In between all this, I scritch his head, caress his neck, tickle him under his wings, gently pull his tail feathers when he turns his back on me, talk to him, tease him - _and do my best to let him know that I'm there for him._

It's a pretty satisfying relationship we've worked out.

Something tells me that he is going to get better - perhaps much better, and perhaps even well enough to someday take off and join the pigeon acquaintances that he's progressively making now that he can interact with them from his side of the window.

Whew.

That seemed like a long post.


----------



## Maggie-NC

Jonathan, that was a lovely post. I'm really glad PoopZilla is improving. It only takes time and TLC 

A few years ago, we got in 6 or more pigeons, all with PMV in varying stages of the disease. One in particular, that we called Juliette, had a mild case but could not fly for months. We kept all of them in the house and would regularly let them out to exercise. One day, Juliette discovered she could fly up to a table and I think she was as surprised as we were. She gradually was able to take off, fly around the room and land just like any pigeon.

Stress can cause them to revert to the PMV symptoms. When we finally put Juliette in our aviary, her symptoms came back, only not as severe and not as long lasting. Later on, she was given to a friend who has a larger aviary with other handicapped pigeons. At least, if the PMV reoccurred from time to time she was in a safe environment.


----------



## mr squeaks

GOOD HEAVENS!!! Be away for over 24 hours and..... 

As President of the NMB, I just have to put in my 2 cents and let the chips fall where they may.

Generally speaking, there are times when I will follow "discretion is the better part of valor" and keep my post shut. However, I do have a few comments to make...
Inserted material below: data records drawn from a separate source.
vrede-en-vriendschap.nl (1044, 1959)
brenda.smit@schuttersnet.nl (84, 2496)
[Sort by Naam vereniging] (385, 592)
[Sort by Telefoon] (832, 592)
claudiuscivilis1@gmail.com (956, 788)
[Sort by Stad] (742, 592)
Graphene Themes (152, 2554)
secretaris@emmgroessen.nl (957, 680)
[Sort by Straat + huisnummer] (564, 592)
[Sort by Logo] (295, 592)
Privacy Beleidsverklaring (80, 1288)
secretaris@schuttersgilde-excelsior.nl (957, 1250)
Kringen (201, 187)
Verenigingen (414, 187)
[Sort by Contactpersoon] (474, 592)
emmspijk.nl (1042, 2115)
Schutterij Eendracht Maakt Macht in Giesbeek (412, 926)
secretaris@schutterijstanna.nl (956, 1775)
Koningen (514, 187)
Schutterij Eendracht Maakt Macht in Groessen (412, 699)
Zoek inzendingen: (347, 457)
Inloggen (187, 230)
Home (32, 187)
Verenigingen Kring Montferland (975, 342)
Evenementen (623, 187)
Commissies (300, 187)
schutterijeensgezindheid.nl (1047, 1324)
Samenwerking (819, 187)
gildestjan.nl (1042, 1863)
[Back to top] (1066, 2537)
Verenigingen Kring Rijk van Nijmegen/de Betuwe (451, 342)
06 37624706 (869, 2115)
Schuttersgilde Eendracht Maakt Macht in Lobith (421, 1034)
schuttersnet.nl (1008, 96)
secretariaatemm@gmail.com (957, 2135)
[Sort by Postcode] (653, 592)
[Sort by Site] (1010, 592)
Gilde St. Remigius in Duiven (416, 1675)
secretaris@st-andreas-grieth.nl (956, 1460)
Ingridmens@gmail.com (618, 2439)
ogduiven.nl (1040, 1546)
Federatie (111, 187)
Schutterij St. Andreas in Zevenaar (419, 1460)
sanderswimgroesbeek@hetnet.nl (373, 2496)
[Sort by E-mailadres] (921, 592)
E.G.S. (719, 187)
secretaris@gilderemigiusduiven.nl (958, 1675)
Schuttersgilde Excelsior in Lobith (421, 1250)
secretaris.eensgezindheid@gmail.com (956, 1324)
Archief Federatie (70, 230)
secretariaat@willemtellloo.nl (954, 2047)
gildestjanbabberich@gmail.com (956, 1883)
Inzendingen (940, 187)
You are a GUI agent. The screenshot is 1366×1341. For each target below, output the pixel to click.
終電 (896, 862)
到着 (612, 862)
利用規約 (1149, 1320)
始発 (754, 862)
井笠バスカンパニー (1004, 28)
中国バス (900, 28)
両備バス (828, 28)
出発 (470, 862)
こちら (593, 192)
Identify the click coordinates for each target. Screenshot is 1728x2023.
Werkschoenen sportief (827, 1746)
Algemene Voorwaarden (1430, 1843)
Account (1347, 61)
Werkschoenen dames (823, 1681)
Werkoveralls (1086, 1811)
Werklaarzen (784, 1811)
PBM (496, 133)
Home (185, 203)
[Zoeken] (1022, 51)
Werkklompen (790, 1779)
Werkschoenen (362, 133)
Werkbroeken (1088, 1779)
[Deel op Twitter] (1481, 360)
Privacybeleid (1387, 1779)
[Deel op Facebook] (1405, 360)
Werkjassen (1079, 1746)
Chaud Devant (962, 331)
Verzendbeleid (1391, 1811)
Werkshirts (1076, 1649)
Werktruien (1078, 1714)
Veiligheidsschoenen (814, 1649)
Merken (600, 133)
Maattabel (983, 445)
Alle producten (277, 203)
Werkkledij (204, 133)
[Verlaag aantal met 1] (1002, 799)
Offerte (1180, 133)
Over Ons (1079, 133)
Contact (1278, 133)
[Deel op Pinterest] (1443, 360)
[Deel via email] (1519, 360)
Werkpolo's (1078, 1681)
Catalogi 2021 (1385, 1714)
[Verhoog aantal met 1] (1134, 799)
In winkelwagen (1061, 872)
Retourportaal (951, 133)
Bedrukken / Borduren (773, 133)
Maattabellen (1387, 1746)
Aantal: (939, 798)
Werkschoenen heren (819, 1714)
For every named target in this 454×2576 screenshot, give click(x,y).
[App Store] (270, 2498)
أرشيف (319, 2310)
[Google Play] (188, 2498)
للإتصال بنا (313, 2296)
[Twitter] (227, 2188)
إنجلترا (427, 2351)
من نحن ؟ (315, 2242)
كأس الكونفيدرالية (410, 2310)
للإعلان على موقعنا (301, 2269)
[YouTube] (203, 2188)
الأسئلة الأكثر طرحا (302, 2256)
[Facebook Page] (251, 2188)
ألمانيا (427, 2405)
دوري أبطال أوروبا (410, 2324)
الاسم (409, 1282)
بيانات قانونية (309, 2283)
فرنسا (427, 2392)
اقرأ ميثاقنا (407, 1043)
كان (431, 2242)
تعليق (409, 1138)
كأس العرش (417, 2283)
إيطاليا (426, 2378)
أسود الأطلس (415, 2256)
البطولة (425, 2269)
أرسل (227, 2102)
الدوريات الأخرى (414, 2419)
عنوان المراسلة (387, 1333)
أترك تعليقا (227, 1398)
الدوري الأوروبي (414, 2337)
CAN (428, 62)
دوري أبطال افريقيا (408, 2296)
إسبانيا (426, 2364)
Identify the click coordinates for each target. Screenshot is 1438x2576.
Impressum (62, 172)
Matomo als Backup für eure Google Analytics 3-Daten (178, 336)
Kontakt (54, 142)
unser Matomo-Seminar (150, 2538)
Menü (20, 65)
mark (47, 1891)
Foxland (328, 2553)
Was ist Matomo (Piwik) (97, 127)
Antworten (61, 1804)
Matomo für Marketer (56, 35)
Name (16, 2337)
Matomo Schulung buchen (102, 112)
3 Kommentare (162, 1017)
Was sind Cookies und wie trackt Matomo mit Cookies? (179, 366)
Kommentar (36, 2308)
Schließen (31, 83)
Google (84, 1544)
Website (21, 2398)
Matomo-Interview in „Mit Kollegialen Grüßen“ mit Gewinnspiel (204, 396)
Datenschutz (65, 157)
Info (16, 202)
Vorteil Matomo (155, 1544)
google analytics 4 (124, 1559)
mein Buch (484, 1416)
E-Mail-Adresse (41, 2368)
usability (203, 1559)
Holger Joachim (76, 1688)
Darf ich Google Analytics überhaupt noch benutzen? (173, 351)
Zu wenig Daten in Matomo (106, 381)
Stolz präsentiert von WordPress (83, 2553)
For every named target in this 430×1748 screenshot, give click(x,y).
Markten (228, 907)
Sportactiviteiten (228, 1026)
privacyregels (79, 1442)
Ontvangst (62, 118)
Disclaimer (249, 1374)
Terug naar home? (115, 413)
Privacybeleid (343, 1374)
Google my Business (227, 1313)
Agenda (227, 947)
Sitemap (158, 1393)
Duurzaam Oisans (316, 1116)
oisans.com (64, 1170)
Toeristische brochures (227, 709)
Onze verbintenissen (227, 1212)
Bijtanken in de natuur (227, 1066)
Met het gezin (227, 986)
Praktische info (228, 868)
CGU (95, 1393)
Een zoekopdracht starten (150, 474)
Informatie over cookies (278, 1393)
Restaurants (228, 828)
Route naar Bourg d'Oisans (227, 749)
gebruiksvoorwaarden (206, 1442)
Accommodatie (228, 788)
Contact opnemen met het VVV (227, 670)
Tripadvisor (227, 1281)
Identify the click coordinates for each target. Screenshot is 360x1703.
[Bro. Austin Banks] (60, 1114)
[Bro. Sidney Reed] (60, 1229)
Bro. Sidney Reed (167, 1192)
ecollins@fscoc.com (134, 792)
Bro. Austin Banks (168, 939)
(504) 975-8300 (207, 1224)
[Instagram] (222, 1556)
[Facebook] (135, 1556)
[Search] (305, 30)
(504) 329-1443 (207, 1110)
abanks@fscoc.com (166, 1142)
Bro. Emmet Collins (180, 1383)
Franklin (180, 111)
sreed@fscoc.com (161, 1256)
First - maybe my age(?) - I thought this post and all other posts started by Jonathan were/are hysterical! I believe in laughter. I also realize than not everyone would share my opinion regarding certain subjects and discussions. So be it. AND, as has been stated before, we are a diverse group - some more conservative than others. Everyone is entitled to their opinion(s) and, after stating their positions, have choices: further discussion(s), ignore, etc.

I also think that _intent_ can be an important issue. Those who deliberately and knowingly start a thread/discussion/post with the intent to cause trouble is one thing. Those who say things that were not _intentionally_ intended to provoke is something else. 

Yes, some phrases are provacative and can "insult/bother" others...again, depends on how one "takes" the words. To sum up, I again say,

_" I know you believe you understand what you think I said, but I am not sure you realize that what you heard in not what I meant."_

Being able to communicate "exactly" what we mean can be very difficult via the written word. And, I also know that certain ways of phrasing are not to everyone's "liking"...but, sometimes, a certain phrase can save a LOT of beating around the bush, so to speak.  And, finally, oh yes, I am WELL AWARE of the term "good taste." 

OK, enuf of that...

*ROY* was the one who was dragged by the tiger off stage and I agree with what he said...the tiger meant him no harm. I'm glad the tiger wasn't destroyed! 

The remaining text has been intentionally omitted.